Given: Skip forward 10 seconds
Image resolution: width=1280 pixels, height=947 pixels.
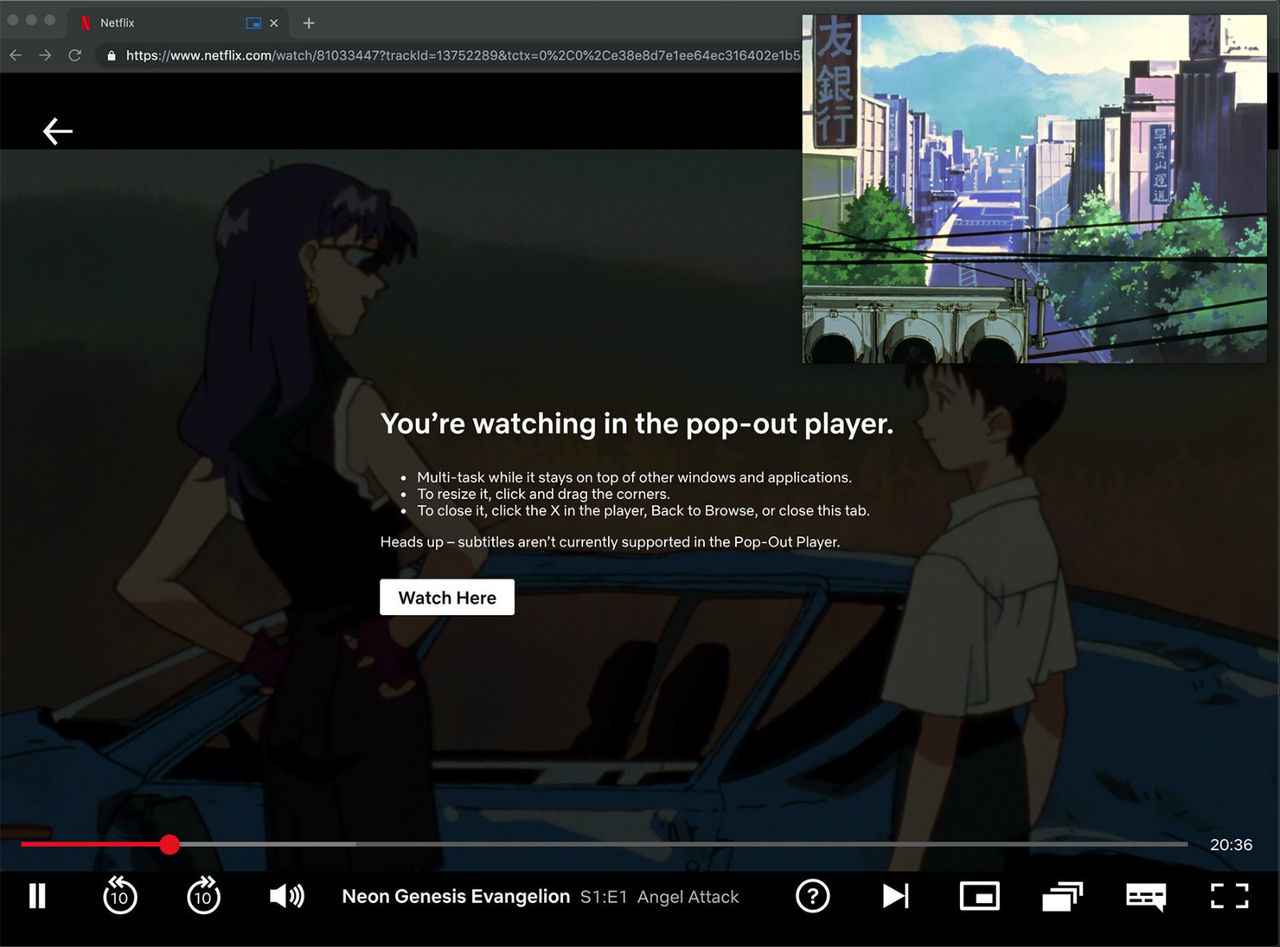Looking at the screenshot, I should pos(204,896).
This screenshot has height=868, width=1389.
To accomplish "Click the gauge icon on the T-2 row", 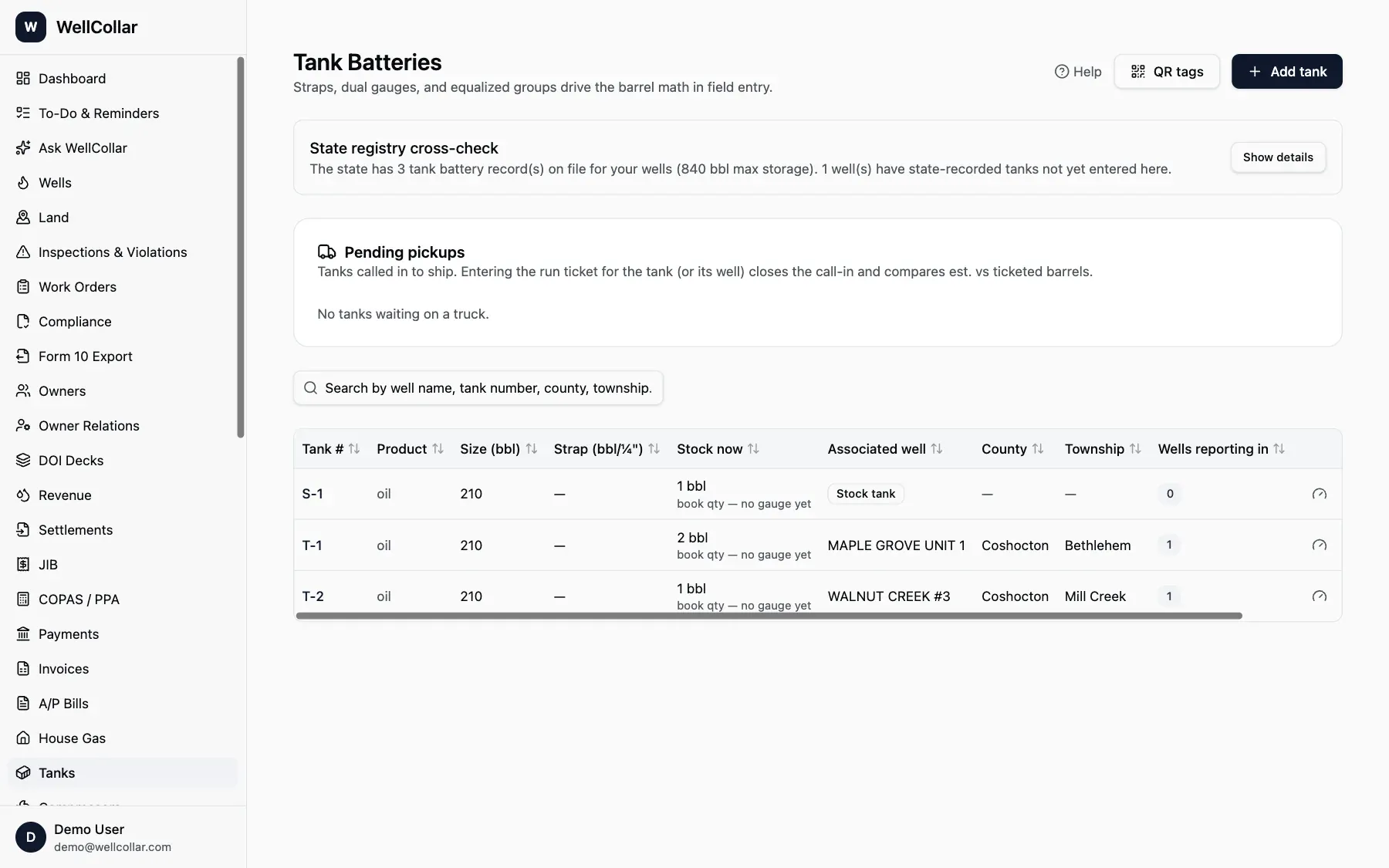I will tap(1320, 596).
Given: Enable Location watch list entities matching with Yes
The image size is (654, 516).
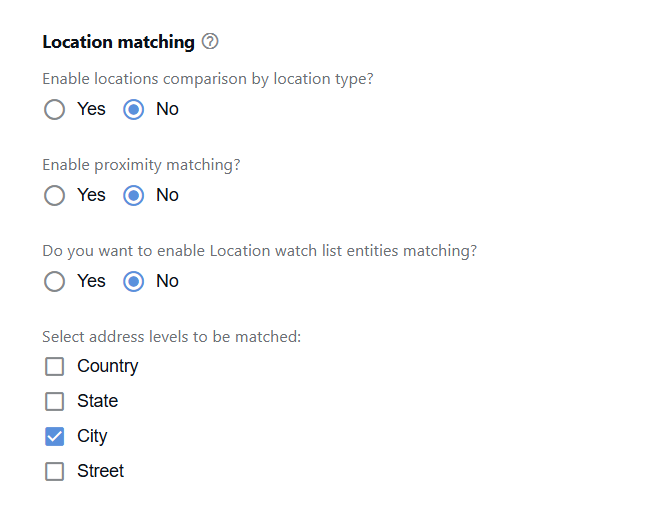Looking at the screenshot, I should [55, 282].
==
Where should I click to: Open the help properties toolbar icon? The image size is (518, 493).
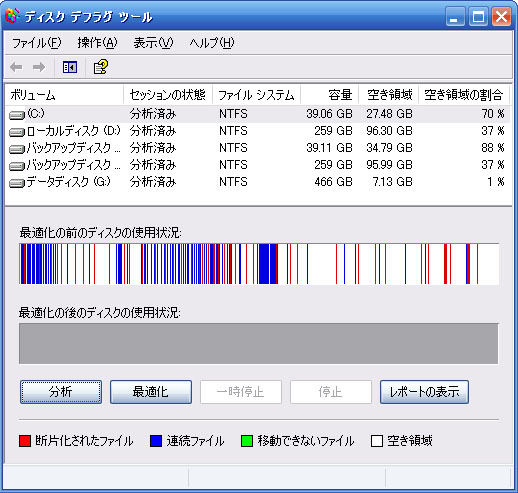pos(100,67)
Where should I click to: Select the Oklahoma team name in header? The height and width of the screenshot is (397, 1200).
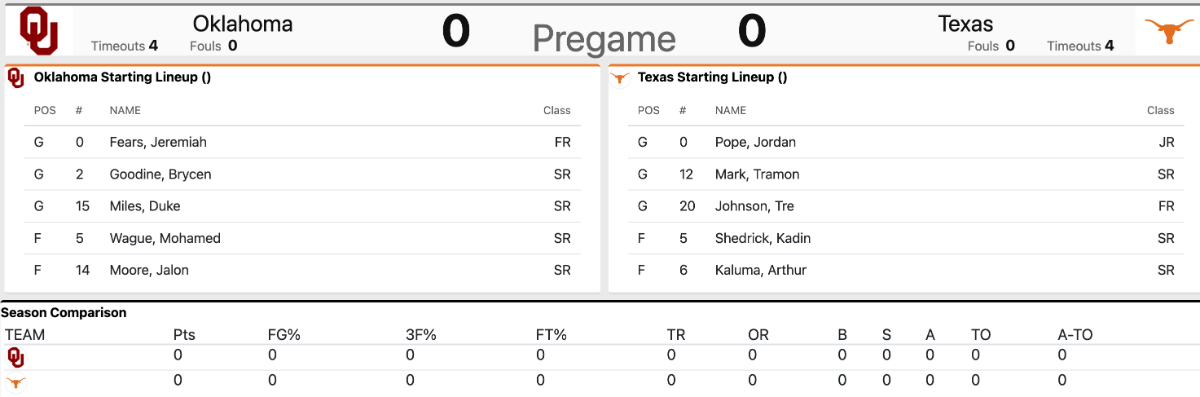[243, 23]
---
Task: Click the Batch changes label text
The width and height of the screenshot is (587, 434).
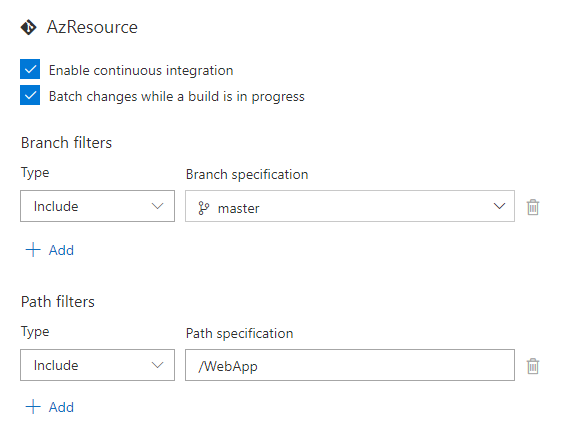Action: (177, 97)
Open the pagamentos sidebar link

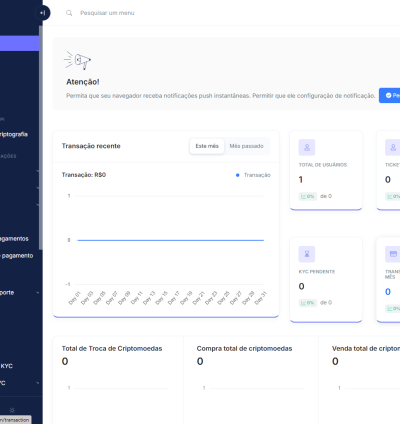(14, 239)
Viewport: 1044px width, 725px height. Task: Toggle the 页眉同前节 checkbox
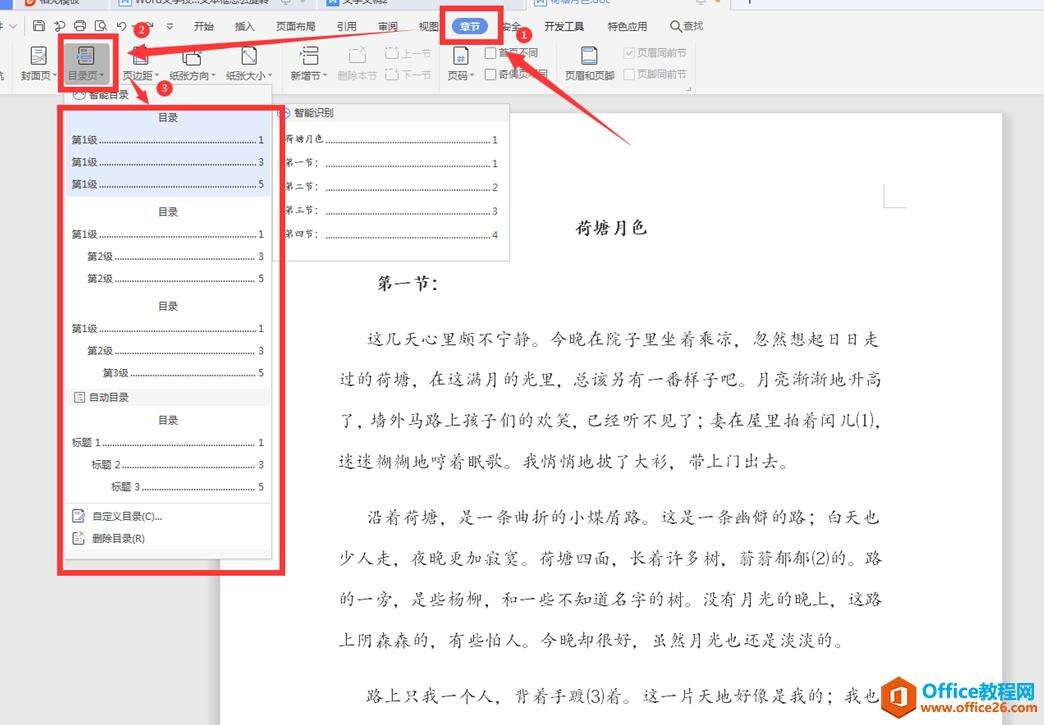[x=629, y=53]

**YOUR OBJECTIVE:**
Please rewrite the data from the line with "Given: Enable Location" up to and including the line with "Looking at the screenshot, I should [55, 282]." as a JSON list of strings, one string per line, leaving out blank lines and pictures.

**WRITTEN ANSWER:**
[
  "Given: Enable Location watch list entities matching with Yes",
  "The image size is (654, 516).",
  "Looking at the screenshot, I should [55, 282]."
]